Your reply is to be the lines below, exactly as written, with images omitted.

[Saved entries]
━━━━━━━━━━

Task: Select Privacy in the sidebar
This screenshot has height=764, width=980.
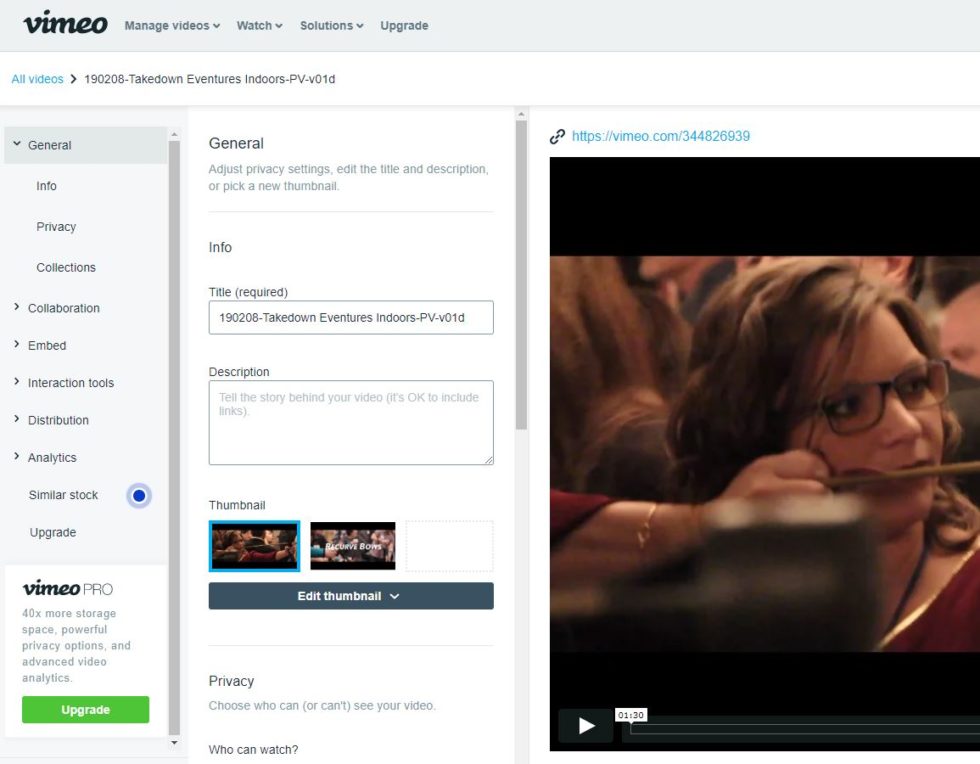Action: [x=56, y=226]
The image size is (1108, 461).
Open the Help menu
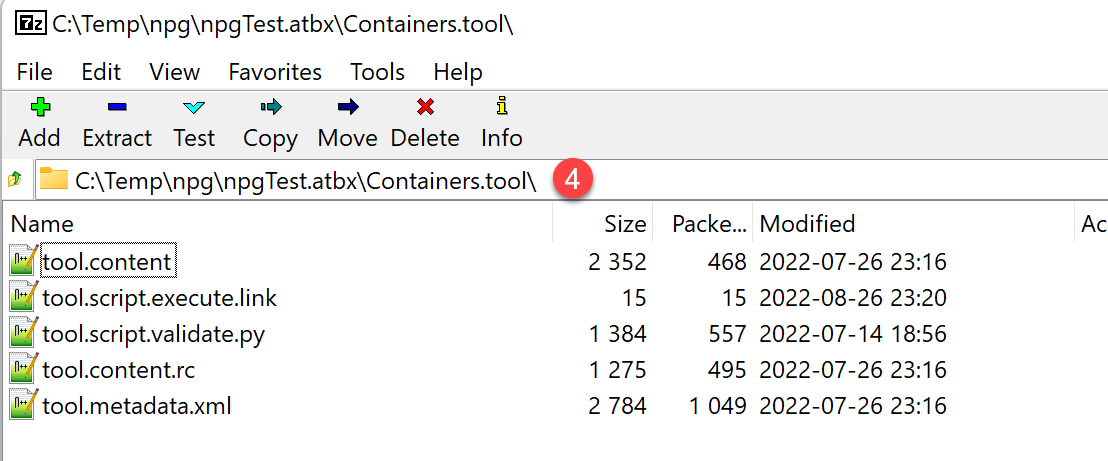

━━━━━━━━━━

## Written solution
Task: Select Privacy in the sidebar
This screenshot has height=764, width=980.
Action: [x=56, y=226]
The image size is (1108, 461).
Open the Help menu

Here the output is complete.